In an online class, there may be technical difficulties to overcome. Take the risk of these difficulties into account, and give yourself time to acclimate to new software and hardware. Familiarize yourself with the virtual classroom tools each of your professors will be using. Have a presentation or an exam? Log in early and do a test run if you’ve never used the platform before. It really helps to have an idea of what the instructional space will look like before class starts.
Further, give your instructors a reasonable amount of time to answer your questions. In an online class, exchanging emails or arranging phone conversations takes time. Expect that you may encounter hurdles when completing the work and leave yourself extra time to overcome them.
6. Optimize your internet and don’t panic when you get disconnected.
We all had to transition to remote learning quickly, and we know not everyone has a perfect setup at home. If you have the option to hard wire into your router, that will give you the best connection. If you’re on WiFi, try to move as close to the router as possible. Your speed will determine the quality of the video and audio.
Don’t panic when something goes wrong—and it may. Disconnected from the Internet during an online chat? Just log back in and drop a note in the forum apologizing for the glitch. And although not ideal, you could also use your smartphone as a backup. Most virtual classroom software vendors offer mobile apps—just be aware of data usage issues and costs.
7. Be aware of what others can see and hear.
If you’re using the camera or audio from your computer, check your surroundings. Don’t have inappropriate posters over your shoulder. Tell family members or roommates that you’ll be in a live video class and they should be mindful of how they’re dressed and to stay out of the camera shot.
Being on mic is great for saying “hello” and contributing to the discussion. But background noise can be very distracting to other students. When you’re just listening, mute your audio—but don’t forget to unmute the microphone when you want to join the discussion.
8. Take Notes.
Just like in a traditional classroom setting, taking notes may make it easier to remember the important pieces of information you need to retain. Stay engaged, write down what’s important, and review your notes when the class is over to make sure you’ve understood everything.
9. Participate—and Ask Questions!
Ultimately, you can only get out of online learning what you put into it. Your professor is a guide, mentor, and teacher, but learning is a two way process. Participating in discussion boards and forums will help you feel more connected to the course and will help you retain the material better.
It’s important if you’re struggling with a topic to be proactive and seek out help. Don’t be afraid to speak up when you don’t understand or when you aren’t quite following. Ask questions as soon as you have them. Your professors are here to guide you, and they want to help you succeed.
10. Connect with Others.
Online portals, discussion boards, and social media can help you connect with peers, stay in touch, and help each other with proof-reading, tips, and resource exchanges. Talking to other students helps to open your mind and keep you motivated.
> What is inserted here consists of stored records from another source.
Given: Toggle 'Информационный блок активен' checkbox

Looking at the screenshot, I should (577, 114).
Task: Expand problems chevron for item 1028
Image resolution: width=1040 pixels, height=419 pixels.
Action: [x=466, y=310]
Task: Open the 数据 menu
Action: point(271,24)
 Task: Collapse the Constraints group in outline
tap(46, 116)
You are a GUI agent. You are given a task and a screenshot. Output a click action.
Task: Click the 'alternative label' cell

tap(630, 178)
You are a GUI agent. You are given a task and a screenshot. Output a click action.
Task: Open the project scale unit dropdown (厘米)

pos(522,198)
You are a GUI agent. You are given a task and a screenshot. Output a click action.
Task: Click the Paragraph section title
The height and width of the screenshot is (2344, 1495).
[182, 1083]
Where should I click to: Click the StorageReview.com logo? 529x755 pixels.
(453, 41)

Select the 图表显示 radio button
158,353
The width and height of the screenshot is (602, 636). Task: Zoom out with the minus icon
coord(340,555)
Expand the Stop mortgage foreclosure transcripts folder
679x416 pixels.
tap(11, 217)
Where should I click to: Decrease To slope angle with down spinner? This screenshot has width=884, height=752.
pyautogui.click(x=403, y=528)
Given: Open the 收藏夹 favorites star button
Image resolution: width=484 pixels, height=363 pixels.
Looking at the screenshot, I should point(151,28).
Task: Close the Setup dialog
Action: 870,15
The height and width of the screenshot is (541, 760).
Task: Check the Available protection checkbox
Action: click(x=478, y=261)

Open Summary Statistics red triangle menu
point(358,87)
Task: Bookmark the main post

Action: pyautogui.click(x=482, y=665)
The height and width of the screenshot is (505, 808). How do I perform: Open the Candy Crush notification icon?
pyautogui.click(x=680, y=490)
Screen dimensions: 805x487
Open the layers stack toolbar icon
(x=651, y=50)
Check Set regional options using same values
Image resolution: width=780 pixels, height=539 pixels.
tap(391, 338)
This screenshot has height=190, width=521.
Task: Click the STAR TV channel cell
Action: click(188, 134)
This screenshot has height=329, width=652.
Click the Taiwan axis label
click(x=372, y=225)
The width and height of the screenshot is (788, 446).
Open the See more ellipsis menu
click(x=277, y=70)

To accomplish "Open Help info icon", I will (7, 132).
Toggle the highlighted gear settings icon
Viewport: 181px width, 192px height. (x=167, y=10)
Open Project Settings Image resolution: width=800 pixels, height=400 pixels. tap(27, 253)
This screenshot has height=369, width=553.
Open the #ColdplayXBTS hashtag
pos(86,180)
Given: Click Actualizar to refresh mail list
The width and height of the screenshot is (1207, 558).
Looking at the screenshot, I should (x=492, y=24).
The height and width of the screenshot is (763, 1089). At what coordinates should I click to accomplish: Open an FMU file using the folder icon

Communication is the number one thing that will make online learning a positive experience. Email your professor, post in the forums, text your classmates—use every communication skill you have to make sure you are getting what you need from the course.
11. Stay Healthy!
This is an unprecedented time for all of us, and the transition to remote learning and social distancing is taxing. Remember to eat well, stay hydrated, get plenty of sleep, and get some exercise every day—otherwise the quarantine snacks may get the best of you :). Know that there will be good days and bad days, and don’t force yourself to overdo it.
12. Remember Why We’re Doing This.
Approach your courses with an open mind. Be patient with others and be okay with a steep learning curve as you get accustomed to remote instruction. Remember that by embracing this online learning opportunity, you’re doing your part to “flatten the curve,” and we can all feel good about that. Hopefully we’ll all be back on campus together again soon—thanks to the sacrifices we’re making now.